Ia menjelaskan bahwa menyadari diri sebagai lesbian, adalah upaya menerima takdir. Saya shock seketika, kenapa harus bawa-bawa takdir? Bukankah takdir adalah garis yang ditetapkan oleh Tuhan? Lalu ia menjelaskan, secuil pun tak pernah ia berharap jadi seorang lesbian. Ia pun juga tersiksa menjadi lesbian. Ia ingin hidup normal, tapi apa daya, orientasi seksual yang menyimpang ini muncul secara alamiah, sejak ia masih SD, ia sudah menikmati ketertarikannya dengan sesama perempuan.

Menerima takdir menjadi seorang lesbian, menurut dia, sama halnya dengan menerima takdirnya sebagai perempuan atau laki-laki. Jika boleh memilih, ia ingin menjadi laki-laki agar bisa dengan leluasa mencintai perempuan. Tetapi Tuhan memilihkannya menjadi perempuan. Banyak orang yang bernasib dengannya, namun tak bisa menerima takdir.

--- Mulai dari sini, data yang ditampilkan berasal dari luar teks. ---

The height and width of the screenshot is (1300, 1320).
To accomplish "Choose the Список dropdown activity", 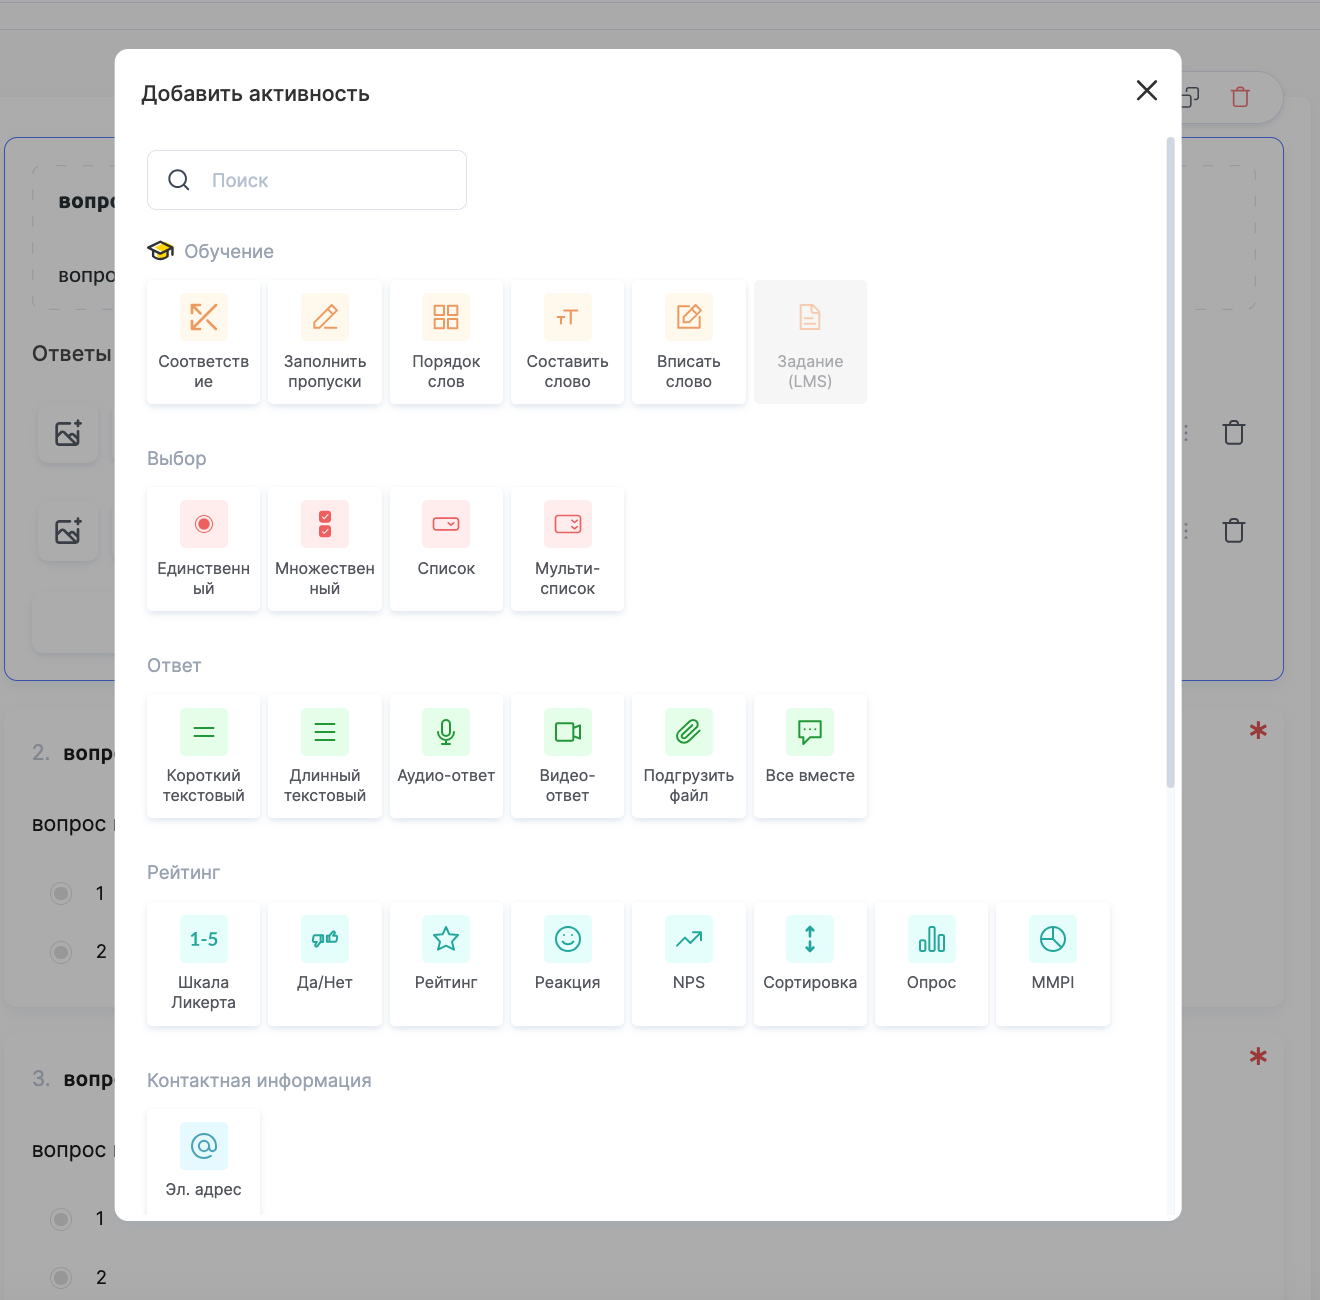I will coord(446,549).
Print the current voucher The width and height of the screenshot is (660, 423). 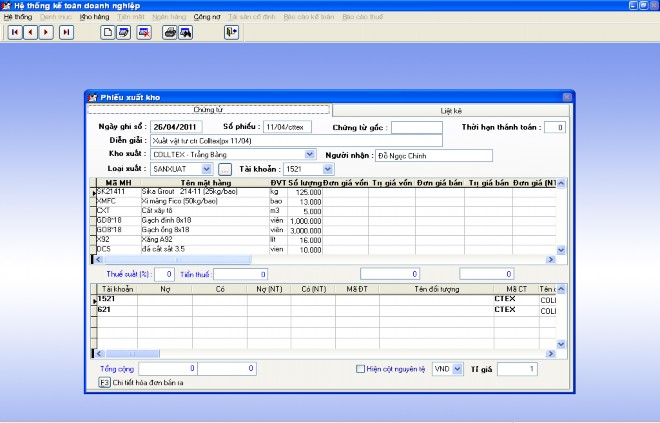(x=170, y=32)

Misalkan, seorang laki-laki yang memilih menjadi waria, berdandan seperti perempuan dan berperilaku layaknya perempuan. Para waria itu, mengklaim dirinya menerima takdir, padahal sejujurnya, mereka tengah mengutuki takdir. Menerima takdir dan mengutuki takdir itu dua hal yang berbeda. Menerima itu proses keterbukaan dan kepasrahan, sementara mengutuki itu adalah sebuah protes keras.

Seorang perempuan yang memilih berperilaku layaknya laki-laki atau seorang laki-laki yang memilih menjadi waria, adalah jalan mengutuki takdir. Kenapa mengutuki? Tuhan mentakdirkannya sebagai perempuan, tapi orientasi seksualnya kepada sesama jenis. Begitu pula, ketika Tuhan menciptakannya sebagai laki-laki dan orientasi seksualnya ke sesama laki-laki, ia protes dan merubah dirinya menjadi perempuan.

Ia menjelaskan, tak semua lesbian tercipta karena pola perilaku, ada yang muncul secara alamiah. Ia menjelaskan dirinya sendiri. Tak pernah dikecewakan laki-laki, pun tak pernah berhubungan intim dengan perempuan. Sejak kecil ia terkenal tomboi, dan usut demi usut, ketika masih dalam kendungan, orang tua sangat mengharapkan anak laki-laki. Apakah itu berpengaruh?

Ia ingin menerima dirinya sebagai seorang lesbian, karena menurutnya lesbian adalah takdir. Takdir harus diterima, tak harus dikutuki. Menerima dirinya sebagai seorang lesbian, bukan berarti menghalalkan dirinya untuk melakukan hubungan sesama jenis, kalau itu ia lakukan, berarti bukan menerima melainkan mengutuki. Di lain hal, meski ia sadar sebagai seorang lesbian, tapi ia memilih untuk belajar normal dan mencintai lelaki.

“Lesbian itu takdir, dan takdir tidak bisa kita lawan. Tapi diantara takdir itu ada pilihan, dan saya memilih untuk menjadi normal, semampu dan sebisa saya. Suatu kelak, saya ingin menjadi seorang istri dan ibu yang baik. Mengurusi keluarga dan mendidik anak-anak,” jelasnya dengan mata berkaca-kaca.

Saya pun turut berdoa semoga anda berhasil menjadi perempuan seutuhnya.